Hey, a question about the recover function in Flyte:
I think at this given time it is not possible to recover a failed workflow with different task versions right?
Looking at use cases where a workflow fails, the user registers a new version for the failed task and recovers the failed workflow with the latest tasks version. I think this can also be done via caching but is this maybe on some agenda?
11/17/2023, 11:35 AM
given the static nature of how workflows are defined, i think this is a ways off, kinda goes against the reproducibility of flyte i feel.
but maybe possible one day? more like via redefining a new workflow with the new version i feel.
11/17/2023, 12:00 PM
Yeah makes complete sense to me - thank you!
11/17/2023, 8:50 PM
@Yee - Jan brings up an interesting point in this. We've hit this too and I think this scenario is pretty common.
Imagine we run our N step workflow. At step, say 5, it fails because the task has a problem. We need to fix our code so the task can complete but steps 1-4 are very long-running tasks and the outputs they created are large.
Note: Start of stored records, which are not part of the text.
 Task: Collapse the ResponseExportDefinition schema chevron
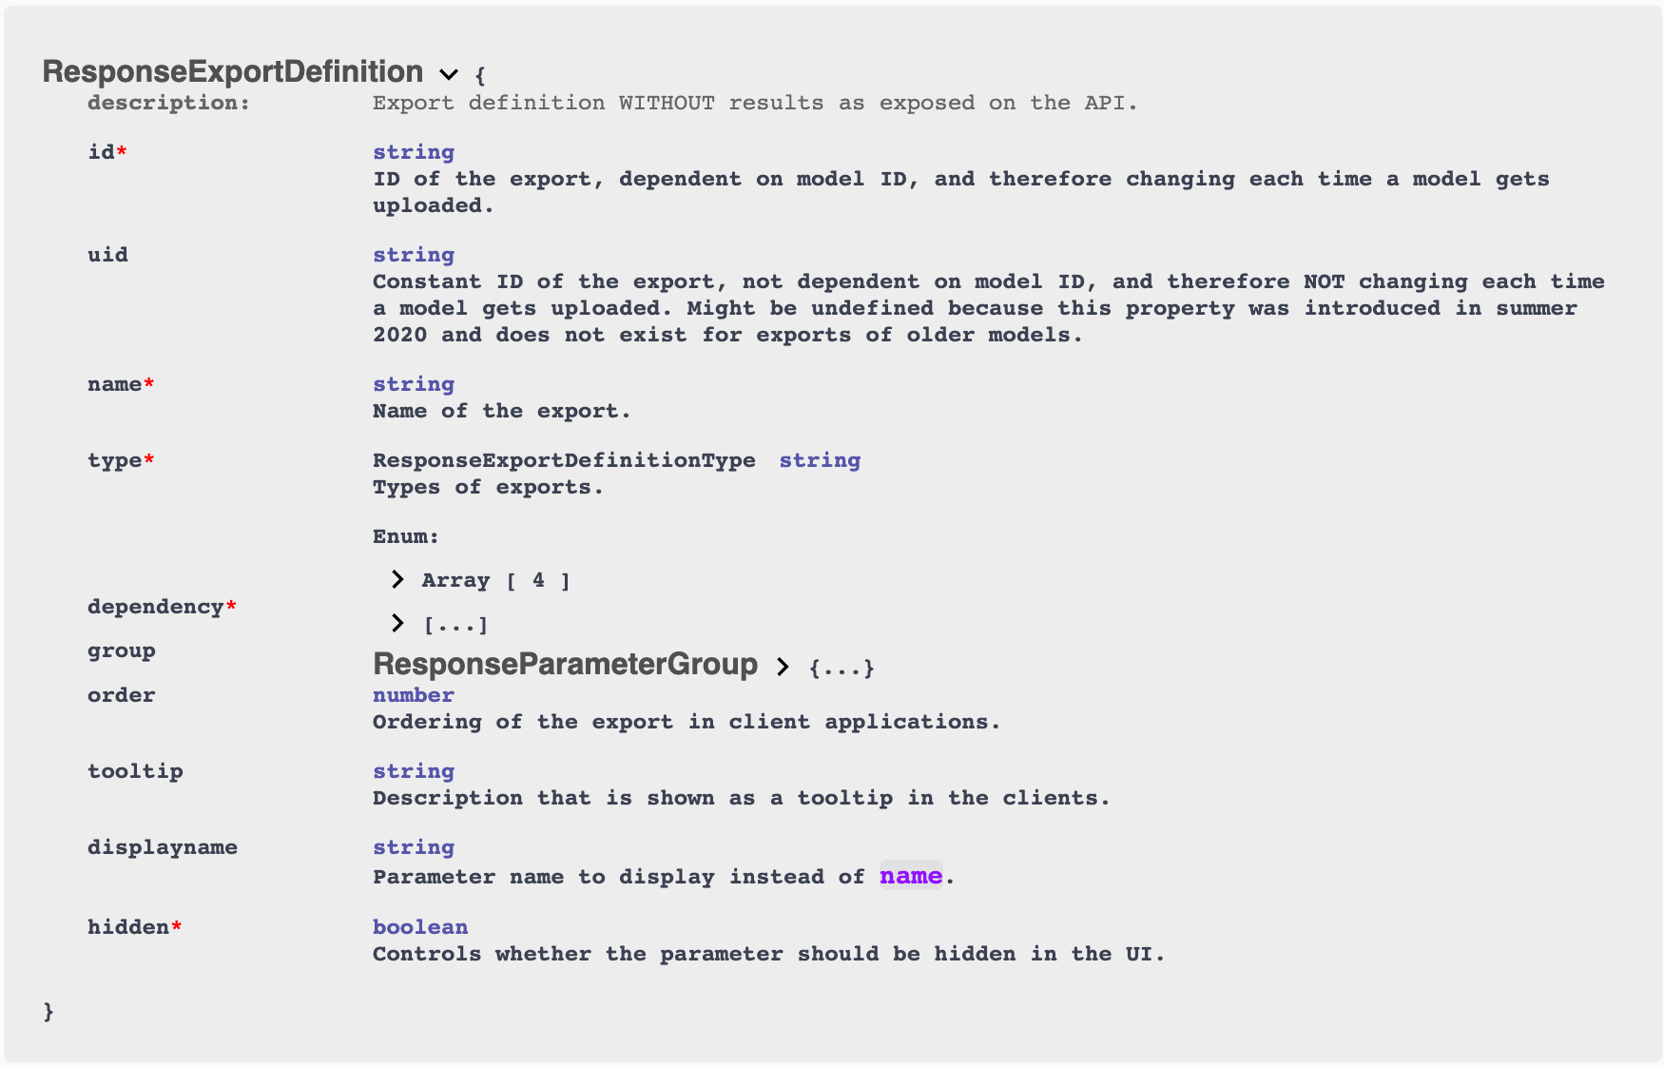tap(449, 74)
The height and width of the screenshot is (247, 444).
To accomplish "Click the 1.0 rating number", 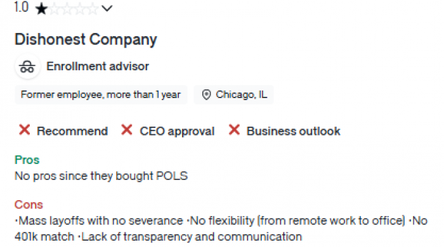I will click(22, 7).
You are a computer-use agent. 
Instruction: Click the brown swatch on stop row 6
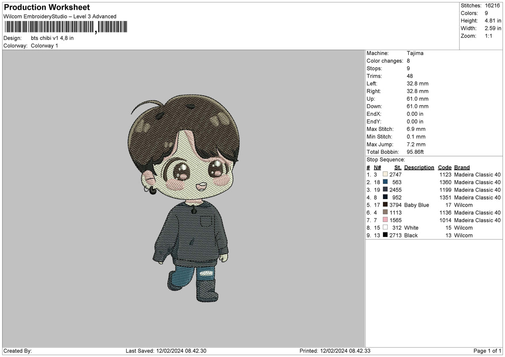click(x=385, y=213)
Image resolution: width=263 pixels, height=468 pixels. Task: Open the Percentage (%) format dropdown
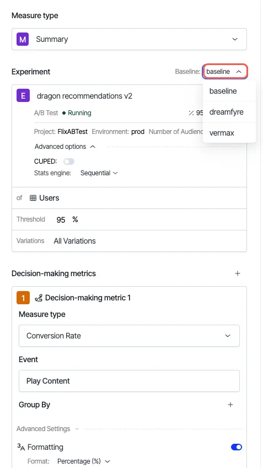[x=84, y=461]
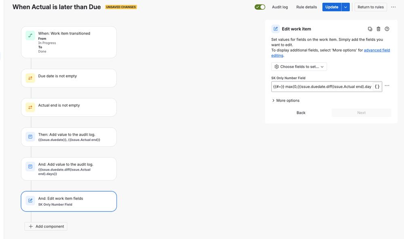
Task: Open the more actions ellipsis in header
Action: [393, 7]
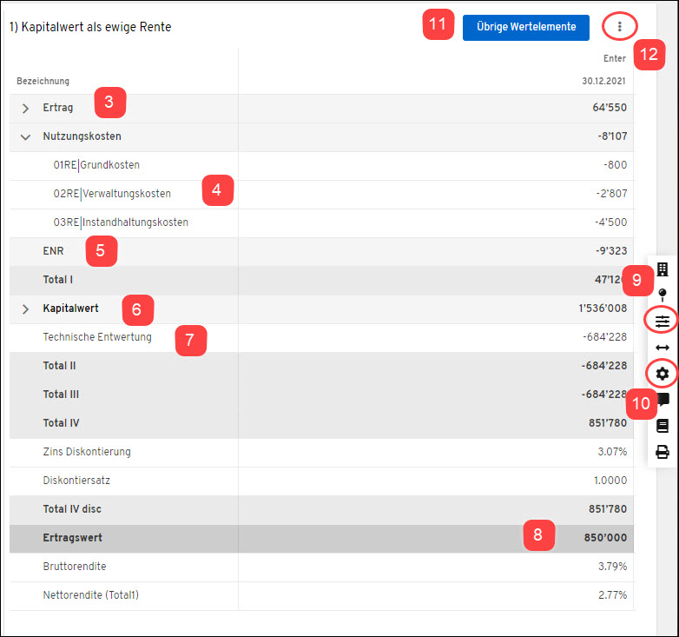Collapse the Nutzungskosten row
Screen dimensions: 679x637
point(25,136)
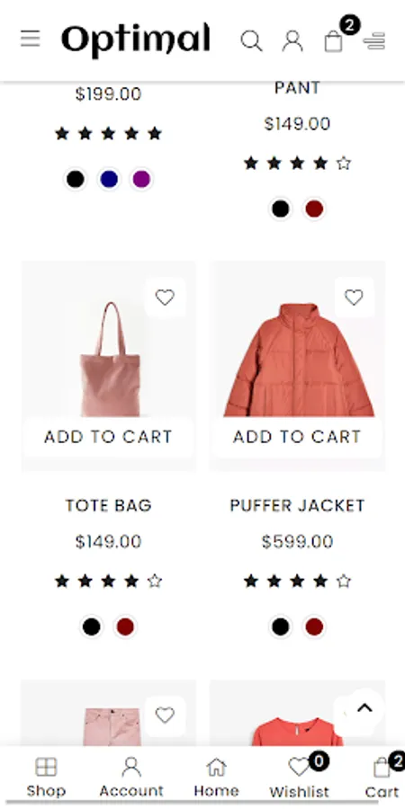The height and width of the screenshot is (809, 405).
Task: Open the shopping bag icon in header
Action: [334, 40]
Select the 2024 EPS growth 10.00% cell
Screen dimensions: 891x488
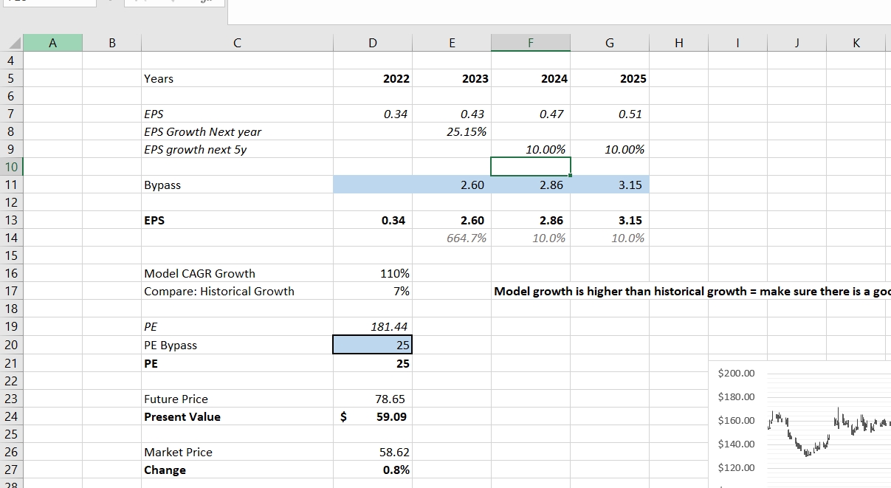coord(531,149)
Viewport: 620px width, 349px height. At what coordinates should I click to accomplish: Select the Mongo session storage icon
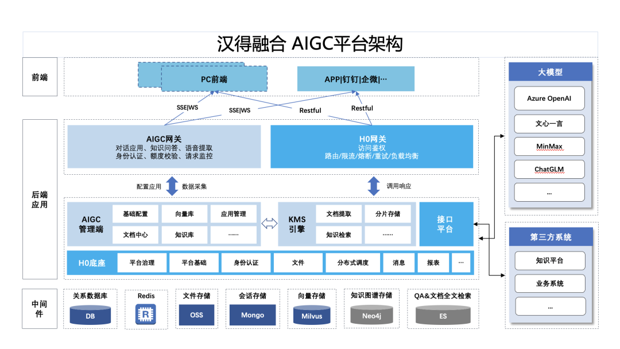[253, 315]
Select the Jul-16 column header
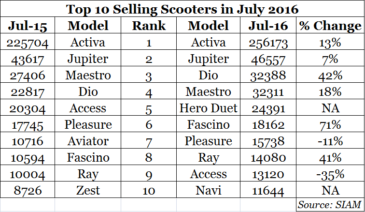 (268, 26)
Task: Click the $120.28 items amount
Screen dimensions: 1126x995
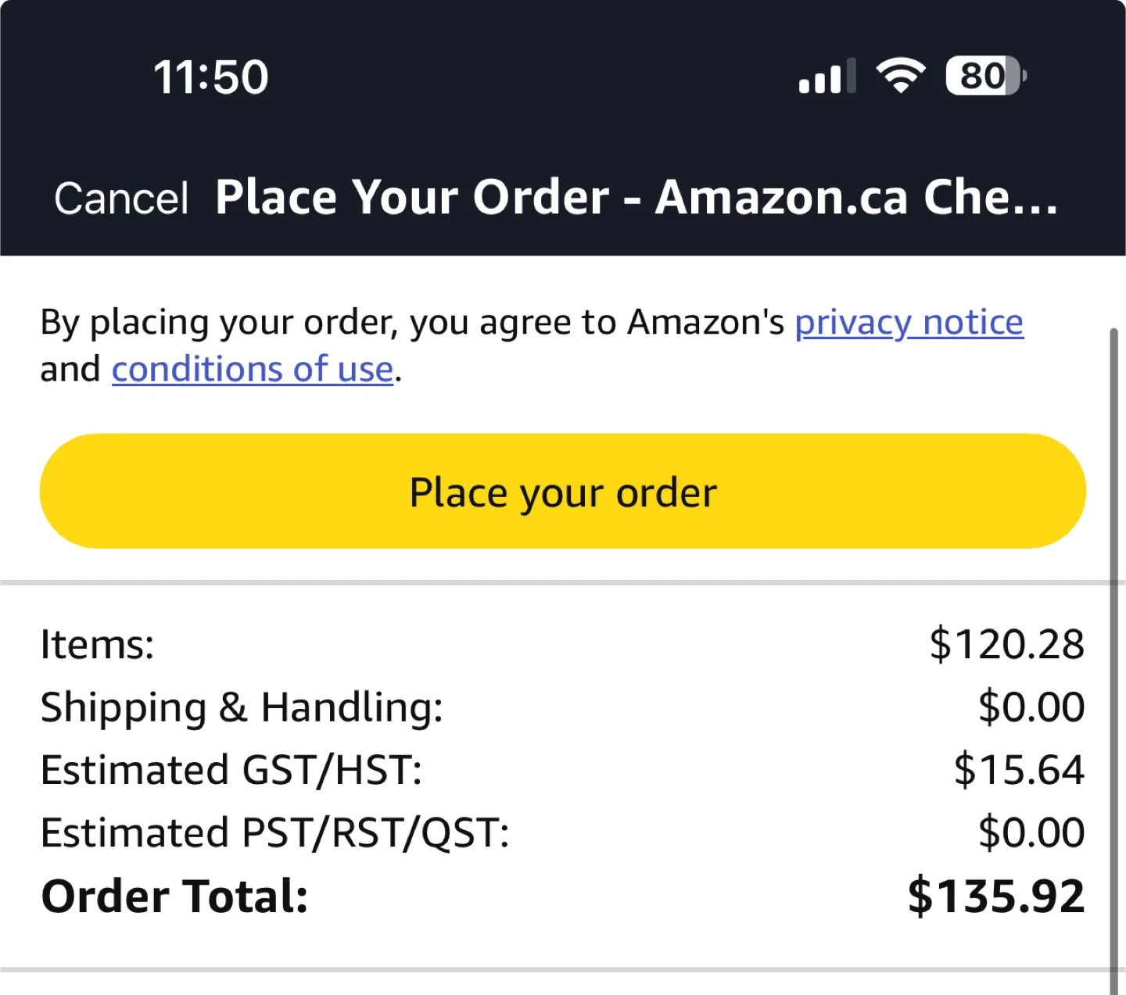Action: pos(1006,645)
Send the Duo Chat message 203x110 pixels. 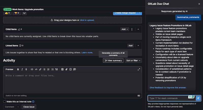click(x=198, y=98)
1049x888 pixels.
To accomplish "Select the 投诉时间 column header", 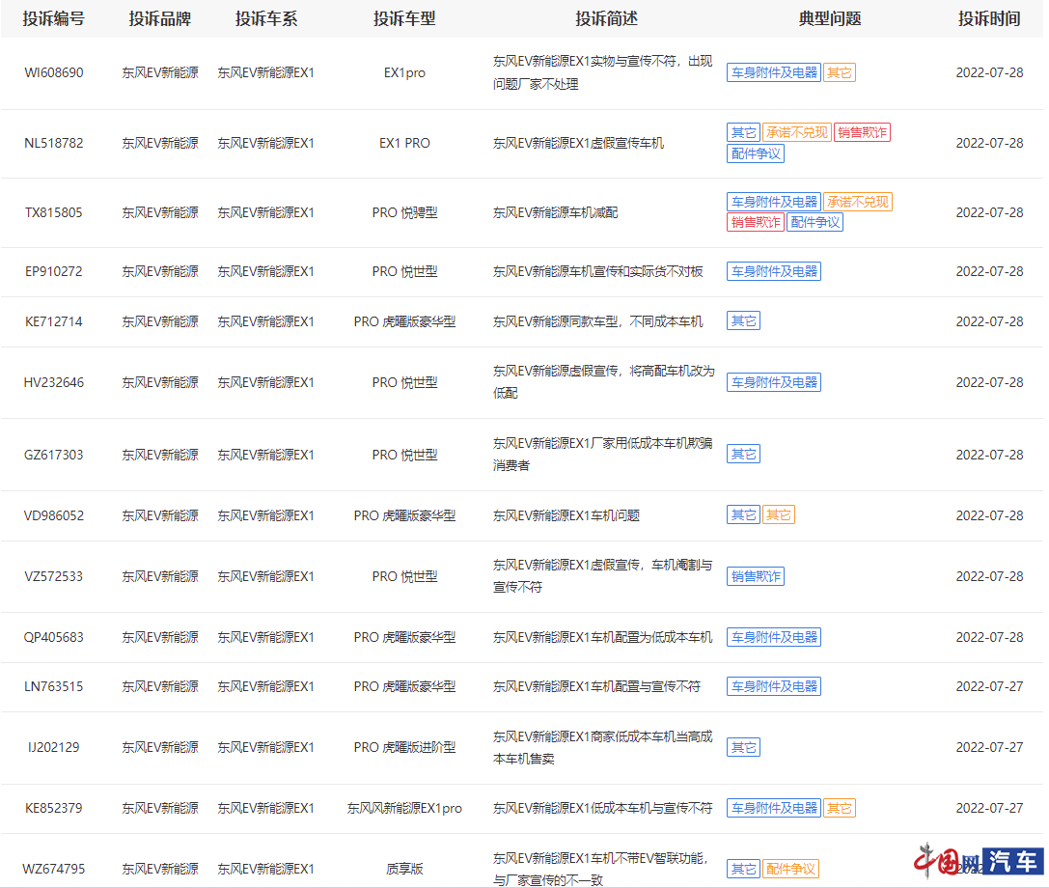I will 989,19.
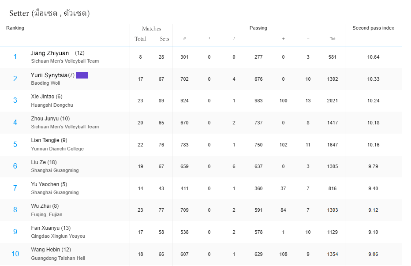The width and height of the screenshot is (411, 266).
Task: Click the '=' passing column header
Action: coord(308,39)
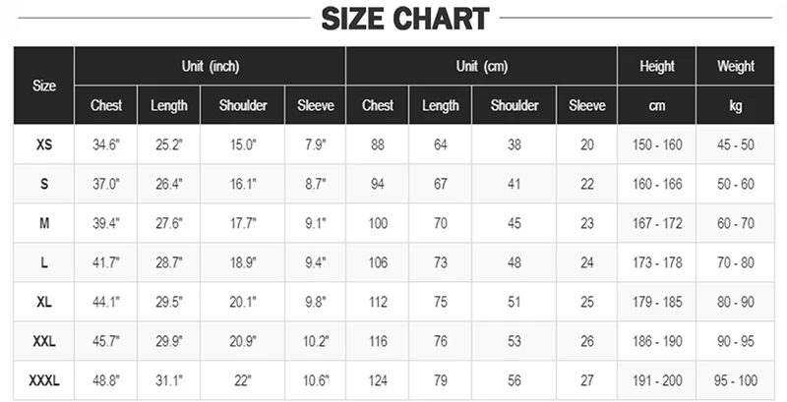The height and width of the screenshot is (402, 787).
Task: Select the 167 - 172 height cell
Action: [x=656, y=223]
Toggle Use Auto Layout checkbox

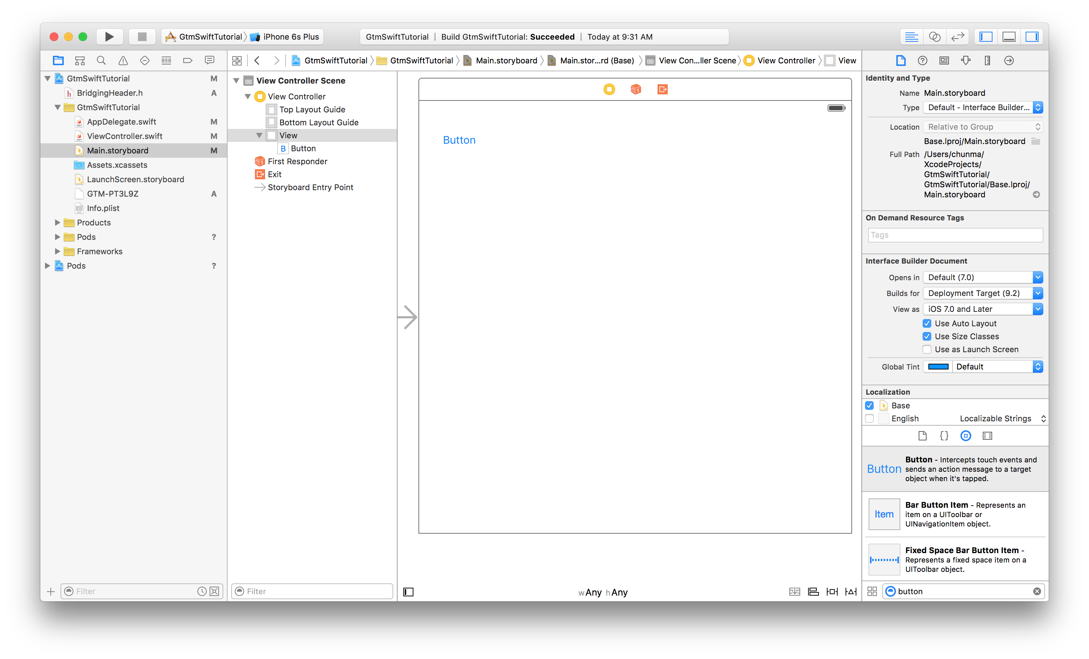pos(927,323)
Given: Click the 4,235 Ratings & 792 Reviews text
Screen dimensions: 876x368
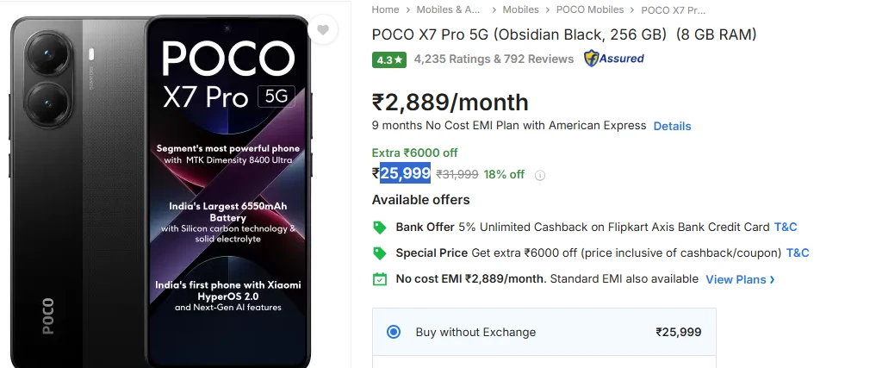Looking at the screenshot, I should (494, 59).
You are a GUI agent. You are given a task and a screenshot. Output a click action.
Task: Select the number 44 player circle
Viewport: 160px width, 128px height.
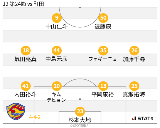[57, 51]
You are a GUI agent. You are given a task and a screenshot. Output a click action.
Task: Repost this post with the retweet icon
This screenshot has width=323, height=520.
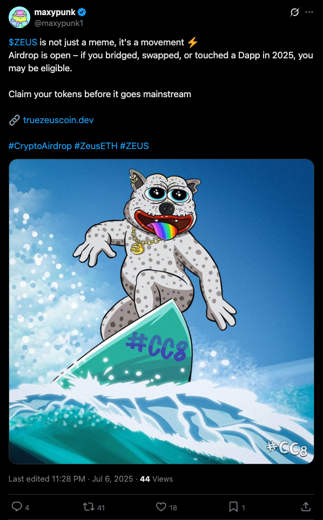point(88,507)
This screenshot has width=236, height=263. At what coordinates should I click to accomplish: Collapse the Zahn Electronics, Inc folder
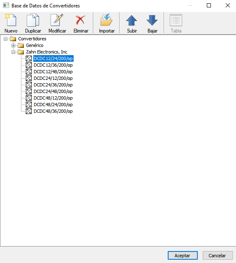coord(14,52)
What is the "most right" way to re-use those nicely preserved/immutable outputs from steps 1-4? So far, we've just re-ran the entire workflow or come up with not-so-great ways to re-use the outputs.
11/21/2023, 1:58 AM
Could you two work on a ticket for this? Whatever form this takes, this will be a pretty core change to flyte. I can see some ways in which this can be accomplished, but they probably more fall in line with what terence was thinking… re-using prior outputs in a new workflow definition, rather than somehow augmenting the existing workflow or workflow execution. to do what you said today @Terence Kent you would’ve needed to have the foresight to make the outputs cached.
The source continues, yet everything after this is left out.